Quoted text ▸
-- Start --
# Sound decoder ratings?



## DKRickman (Mar 25, 2008)

OK, I'm sure this one is super simple, but I'll be darned if I can find the answer.

Can a sound decoder which is capable of driving a motor, but being used for sound only (a separate power decoder being used) be used in a situation where the motor draws significantly more current than the decoder is rated to handle? In other words, can I use a 1A HO sound decoder, such as a DSD-100LC, in a large scale loco drawing 2 or 3A and powered from a separate and more powerful decoder? I understand that some HO decoders have a voltage limit, but assuming for the sake of argument that that is not an issue, can it be done and work reliably? It seems to me that the small scale decoders are MUCH smaller and less expensive than their large scale counterparts, and do the same job.


----------



## bobgrosh (Jan 2, 2008)

Yes.
I have used Tsunami and Soundtraxx DSD's that way. The one sound decoder I use the most is the Digitrax SFX064, but I have also used all the other versions, including the Digitrax SoundBug. Put the right 8 ohm speaker on them and the sound every bit as good as most other sound decoders, and they have more functions. Besides, they are in the 40 to 50 dollar price range. Get a PR3 to program them and you can do all sorts of stuff. I have about 15 of them installed so far.

Here is a video of a 40 dollar sound bug and a DG583S motor decoder in my K27.


This is another showing the alternate whistle I added using the PR3. (the second scene where it is backing up)




And here is a SFX N scale sound decoder in a field railway loco with a customized sound scheme installed using the PR3 to load the decoder. It too, uses a G scale motor decoder but with a "N" scale Digitrax Decoder. All their decodes are rated to 22 volts.





And Yes, "Dixie" is coming from the SFX decoder, but it also does all the usual bells,chuff's and stuff like that.


----------
-- End --
The records ▸
-- Start --
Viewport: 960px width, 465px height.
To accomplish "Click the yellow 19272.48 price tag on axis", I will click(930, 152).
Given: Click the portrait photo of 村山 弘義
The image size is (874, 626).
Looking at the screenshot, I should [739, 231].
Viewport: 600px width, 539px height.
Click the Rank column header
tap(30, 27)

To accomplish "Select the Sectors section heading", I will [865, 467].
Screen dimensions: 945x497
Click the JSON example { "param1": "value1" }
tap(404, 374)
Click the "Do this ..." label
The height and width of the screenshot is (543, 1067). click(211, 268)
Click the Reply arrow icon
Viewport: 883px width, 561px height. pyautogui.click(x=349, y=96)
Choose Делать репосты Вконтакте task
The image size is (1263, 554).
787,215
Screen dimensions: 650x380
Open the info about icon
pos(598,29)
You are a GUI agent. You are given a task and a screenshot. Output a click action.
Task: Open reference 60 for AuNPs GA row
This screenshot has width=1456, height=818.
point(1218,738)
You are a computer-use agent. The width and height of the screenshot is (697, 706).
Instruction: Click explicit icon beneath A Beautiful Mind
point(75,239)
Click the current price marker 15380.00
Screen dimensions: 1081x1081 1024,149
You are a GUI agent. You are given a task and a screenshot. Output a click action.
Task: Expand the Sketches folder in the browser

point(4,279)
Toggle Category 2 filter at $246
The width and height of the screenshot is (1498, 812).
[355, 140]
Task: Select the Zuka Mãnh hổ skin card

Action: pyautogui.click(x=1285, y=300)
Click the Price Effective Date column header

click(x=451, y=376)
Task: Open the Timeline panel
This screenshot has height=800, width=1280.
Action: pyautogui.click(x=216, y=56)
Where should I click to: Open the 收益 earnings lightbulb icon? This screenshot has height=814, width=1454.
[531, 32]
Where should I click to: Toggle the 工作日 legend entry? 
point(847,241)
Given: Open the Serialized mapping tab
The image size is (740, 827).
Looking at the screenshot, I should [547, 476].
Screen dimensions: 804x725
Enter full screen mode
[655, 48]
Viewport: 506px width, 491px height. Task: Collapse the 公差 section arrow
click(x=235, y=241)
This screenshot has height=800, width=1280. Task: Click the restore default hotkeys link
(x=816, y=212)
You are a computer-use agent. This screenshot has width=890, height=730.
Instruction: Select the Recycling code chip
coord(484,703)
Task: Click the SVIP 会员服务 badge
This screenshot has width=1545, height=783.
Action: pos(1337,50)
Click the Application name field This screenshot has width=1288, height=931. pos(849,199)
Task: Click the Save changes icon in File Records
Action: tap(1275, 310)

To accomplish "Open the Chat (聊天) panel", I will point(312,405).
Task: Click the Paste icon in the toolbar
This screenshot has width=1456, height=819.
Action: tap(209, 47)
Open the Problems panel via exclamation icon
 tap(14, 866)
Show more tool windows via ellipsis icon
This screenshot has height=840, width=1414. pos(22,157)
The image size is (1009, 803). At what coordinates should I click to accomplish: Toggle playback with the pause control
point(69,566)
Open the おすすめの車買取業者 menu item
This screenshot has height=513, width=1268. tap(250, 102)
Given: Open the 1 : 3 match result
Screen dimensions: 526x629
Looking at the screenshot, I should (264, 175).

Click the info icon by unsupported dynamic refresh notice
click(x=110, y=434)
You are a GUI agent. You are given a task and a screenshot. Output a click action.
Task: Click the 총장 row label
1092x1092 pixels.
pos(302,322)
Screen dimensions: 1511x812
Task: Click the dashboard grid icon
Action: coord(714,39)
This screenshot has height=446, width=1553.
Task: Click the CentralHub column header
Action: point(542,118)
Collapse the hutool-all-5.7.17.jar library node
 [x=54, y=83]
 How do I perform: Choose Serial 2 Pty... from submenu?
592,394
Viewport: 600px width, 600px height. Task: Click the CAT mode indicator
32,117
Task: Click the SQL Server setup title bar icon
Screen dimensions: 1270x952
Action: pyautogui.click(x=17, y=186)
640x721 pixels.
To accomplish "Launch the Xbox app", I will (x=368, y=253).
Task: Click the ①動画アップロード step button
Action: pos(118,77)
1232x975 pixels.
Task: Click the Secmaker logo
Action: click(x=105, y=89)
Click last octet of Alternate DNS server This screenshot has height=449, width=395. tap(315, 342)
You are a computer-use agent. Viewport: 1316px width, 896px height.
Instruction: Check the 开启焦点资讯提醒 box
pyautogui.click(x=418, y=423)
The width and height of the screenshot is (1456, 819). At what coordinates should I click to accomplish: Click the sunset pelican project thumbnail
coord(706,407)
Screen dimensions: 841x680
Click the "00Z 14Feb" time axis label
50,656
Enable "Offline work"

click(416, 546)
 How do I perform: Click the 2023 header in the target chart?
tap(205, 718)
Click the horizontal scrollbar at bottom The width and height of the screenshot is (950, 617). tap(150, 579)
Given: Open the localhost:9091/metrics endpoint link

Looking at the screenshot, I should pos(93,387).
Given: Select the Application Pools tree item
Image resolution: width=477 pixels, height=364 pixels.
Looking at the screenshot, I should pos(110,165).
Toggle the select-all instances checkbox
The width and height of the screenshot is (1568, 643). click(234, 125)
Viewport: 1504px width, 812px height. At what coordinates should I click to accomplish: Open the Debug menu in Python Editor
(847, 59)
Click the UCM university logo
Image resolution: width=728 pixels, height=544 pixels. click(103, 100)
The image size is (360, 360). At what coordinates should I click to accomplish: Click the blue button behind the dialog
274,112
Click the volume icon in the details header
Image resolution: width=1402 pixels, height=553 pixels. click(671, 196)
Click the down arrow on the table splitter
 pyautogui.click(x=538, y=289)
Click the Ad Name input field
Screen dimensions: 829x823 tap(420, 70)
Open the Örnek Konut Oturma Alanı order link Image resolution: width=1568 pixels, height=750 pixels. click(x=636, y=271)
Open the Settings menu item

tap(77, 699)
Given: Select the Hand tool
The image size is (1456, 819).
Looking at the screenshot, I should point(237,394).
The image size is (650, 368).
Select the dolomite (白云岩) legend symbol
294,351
-- End --
Short task 1 ▸ Reproduce the passage from the decoder forum thread above, starting at the words "Can a sound" and ending after the words "the same job.".
Short task 2 ▸ Pick out every line of the entries above that contains the string "perform", matching case exactly.

Full solution 1 ▸
Can a sound decoder which is capable of driving a motor, but being used for sound only (a separate power decoder being used) be used in a situation where the motor draws significantly more current than the decoder is rated to handle? In other words, can I use a 1A HO sound decoder, such as a DSD-100LC, in a large scale loco drawing 2 or 3A and powered from a separate and more powerful decoder? I understand that some HO decoders have a voltage limit, but assuming for the sake of argument that that is not an issue, can it be done and work reliably? It seems to me that the small scale decoders are MUCH smaller and less expensive than their large scale counterparts, and do the same job.

Full solution 2 ▸
 How do I perform: Choose Serial 2 Pty... from submenu?
 How do I perform: Click the 2023 header in the target chart?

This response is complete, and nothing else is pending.